◆ EXCERPTED TEXT ◆
::::::::
A pioneering study conducted by researchers at Laureate Institute for Brain Research (LIBR) – a partner of The University of Tulsa’s Oxley College of Health Sciences – has made significant strides in understanding the elusive gut-brain connection, a complex relationship that has long puzzled scientists due to the difficulty of accessing the body’s interior.
The study, “Parieto-occipital ERP indicators of gut mechanosensation in humans,” appears in the peer-reviewed scientific journal Nature Communications.
The research team successfully used a minimally invasive vibrating capsule to measure neural responses to gastrointestinal sensation, providing a novel approach to study this intricate connection. Participants in the study included healthy adult male and female volunteers ages 18-40. The researchers found that the volunteers were able to sense the stimulation of the vibrating capsule under two conditions: normal and enhanced. The enhanced stimulation condition led to improved perceptual accuracy, faster detection of the stimulation, and reduced variability in reaction time, indicating the potential for refining this method further. This is a significant breakthrough as it demonstrates the feasibility of this novel approach to studying perception of gut feelings.
The study also revealed that capsule stimulation induced late neural responses, termed “gastric evoked potentials,” in specific areas of the brain. These neural responses increased in amplitude depending on the intensity of the stimulation and were significantly correlated with perceptual accuracy. This discovery provides a new way to measure and understand the neural processes governing the gut-brain connection.
::::::::
◆ STUDY MATERIAL ◆
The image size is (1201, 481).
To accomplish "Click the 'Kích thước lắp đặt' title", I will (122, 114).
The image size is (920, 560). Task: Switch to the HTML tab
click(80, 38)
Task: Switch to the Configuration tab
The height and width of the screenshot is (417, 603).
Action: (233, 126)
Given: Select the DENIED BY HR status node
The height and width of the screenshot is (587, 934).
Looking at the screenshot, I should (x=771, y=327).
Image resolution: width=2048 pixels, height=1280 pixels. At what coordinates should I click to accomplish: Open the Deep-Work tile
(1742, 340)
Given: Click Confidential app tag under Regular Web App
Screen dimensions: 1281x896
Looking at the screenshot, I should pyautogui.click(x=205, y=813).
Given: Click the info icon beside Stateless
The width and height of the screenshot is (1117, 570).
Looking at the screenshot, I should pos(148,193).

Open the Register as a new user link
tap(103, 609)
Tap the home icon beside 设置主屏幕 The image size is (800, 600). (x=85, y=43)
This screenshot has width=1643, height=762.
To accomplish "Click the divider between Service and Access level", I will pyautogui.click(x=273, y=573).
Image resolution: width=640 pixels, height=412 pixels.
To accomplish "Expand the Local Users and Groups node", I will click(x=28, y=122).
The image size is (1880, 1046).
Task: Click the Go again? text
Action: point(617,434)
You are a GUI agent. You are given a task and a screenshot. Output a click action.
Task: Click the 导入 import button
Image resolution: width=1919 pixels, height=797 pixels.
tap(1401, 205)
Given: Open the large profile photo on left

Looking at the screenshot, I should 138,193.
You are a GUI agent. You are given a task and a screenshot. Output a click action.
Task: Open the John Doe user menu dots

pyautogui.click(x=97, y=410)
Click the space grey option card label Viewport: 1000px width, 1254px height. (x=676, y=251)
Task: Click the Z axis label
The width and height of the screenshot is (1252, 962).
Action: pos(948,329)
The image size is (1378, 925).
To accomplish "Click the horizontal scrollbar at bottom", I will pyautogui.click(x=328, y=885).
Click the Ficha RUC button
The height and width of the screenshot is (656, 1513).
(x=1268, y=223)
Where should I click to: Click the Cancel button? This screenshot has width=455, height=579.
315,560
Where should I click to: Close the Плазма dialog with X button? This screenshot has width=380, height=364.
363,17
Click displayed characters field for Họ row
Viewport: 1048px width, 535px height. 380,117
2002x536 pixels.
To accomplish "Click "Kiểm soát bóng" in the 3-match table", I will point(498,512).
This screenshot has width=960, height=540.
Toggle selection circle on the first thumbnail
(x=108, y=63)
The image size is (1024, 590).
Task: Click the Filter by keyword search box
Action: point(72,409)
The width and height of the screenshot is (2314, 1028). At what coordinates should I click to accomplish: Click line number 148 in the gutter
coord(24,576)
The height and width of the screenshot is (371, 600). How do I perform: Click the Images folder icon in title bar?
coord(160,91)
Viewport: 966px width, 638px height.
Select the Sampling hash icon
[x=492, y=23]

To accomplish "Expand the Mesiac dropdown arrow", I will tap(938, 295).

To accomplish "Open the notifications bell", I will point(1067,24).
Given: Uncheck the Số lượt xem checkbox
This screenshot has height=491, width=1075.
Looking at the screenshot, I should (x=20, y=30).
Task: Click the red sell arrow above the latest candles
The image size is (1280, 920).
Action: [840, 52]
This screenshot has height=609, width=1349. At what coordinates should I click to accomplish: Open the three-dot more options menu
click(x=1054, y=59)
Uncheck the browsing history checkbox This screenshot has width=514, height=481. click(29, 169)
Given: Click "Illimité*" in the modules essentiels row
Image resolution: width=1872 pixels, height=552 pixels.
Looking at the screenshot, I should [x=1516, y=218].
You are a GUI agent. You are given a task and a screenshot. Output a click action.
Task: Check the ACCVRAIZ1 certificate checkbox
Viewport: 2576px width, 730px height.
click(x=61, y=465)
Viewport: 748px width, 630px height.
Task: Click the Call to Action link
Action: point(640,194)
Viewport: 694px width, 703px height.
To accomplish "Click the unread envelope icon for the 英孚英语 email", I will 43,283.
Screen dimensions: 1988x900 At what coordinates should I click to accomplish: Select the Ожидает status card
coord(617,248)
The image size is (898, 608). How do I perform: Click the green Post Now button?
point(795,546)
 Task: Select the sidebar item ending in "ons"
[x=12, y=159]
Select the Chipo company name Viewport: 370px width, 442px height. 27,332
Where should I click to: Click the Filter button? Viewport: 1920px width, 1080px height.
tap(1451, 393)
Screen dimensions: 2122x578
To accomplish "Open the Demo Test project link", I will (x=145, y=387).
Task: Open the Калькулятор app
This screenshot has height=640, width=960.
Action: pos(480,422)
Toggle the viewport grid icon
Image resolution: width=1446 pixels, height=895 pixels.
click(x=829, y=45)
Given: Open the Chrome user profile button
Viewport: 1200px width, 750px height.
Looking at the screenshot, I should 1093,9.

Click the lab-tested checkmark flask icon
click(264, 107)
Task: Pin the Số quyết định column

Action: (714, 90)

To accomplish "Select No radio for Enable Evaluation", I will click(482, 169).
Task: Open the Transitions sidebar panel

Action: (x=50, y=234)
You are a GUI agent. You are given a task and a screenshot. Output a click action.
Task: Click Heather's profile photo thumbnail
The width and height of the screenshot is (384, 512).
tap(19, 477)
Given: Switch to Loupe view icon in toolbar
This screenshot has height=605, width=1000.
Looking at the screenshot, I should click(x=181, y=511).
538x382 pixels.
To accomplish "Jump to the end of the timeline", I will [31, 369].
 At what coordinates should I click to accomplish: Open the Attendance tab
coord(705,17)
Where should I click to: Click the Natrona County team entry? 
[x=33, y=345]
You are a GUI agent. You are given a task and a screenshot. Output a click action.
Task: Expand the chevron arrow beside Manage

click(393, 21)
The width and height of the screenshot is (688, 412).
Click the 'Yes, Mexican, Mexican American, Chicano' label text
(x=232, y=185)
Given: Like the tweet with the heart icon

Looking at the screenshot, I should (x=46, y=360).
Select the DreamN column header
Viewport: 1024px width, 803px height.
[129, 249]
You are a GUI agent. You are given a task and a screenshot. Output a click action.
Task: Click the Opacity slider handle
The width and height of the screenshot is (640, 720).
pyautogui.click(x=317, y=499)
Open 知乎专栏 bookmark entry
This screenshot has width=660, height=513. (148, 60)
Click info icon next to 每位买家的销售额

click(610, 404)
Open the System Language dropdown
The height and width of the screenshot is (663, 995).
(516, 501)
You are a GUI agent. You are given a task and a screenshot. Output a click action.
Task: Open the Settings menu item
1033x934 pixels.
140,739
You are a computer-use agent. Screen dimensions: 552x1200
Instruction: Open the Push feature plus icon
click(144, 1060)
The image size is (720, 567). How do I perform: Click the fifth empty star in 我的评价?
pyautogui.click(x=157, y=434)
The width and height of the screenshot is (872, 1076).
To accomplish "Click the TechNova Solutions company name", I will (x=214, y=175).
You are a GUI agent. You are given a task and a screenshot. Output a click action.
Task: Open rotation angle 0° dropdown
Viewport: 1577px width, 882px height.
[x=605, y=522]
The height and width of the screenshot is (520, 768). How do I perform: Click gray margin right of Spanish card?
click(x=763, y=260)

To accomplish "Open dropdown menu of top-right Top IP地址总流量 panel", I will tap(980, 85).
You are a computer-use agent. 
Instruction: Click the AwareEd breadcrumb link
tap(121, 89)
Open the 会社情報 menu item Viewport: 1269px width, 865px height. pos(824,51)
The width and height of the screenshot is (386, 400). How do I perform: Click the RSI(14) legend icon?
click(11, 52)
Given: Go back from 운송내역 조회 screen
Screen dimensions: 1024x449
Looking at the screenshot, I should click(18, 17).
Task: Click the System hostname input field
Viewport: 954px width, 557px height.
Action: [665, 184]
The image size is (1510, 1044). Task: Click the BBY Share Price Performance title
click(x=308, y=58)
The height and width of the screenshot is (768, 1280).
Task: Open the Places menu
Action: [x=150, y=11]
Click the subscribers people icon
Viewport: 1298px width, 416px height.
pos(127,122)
::::::::
Answer these from the gut-brain study text above:
(a) In which journal does the study appear?
(b) What was the age range of the volunteers?
(c) What term was given to the late neural responses that capsule stimulation induced?

◆ THE ANSWER ◆
(a) Nature Communications
(b) 18 to 40
(c) Gastric evoked potentials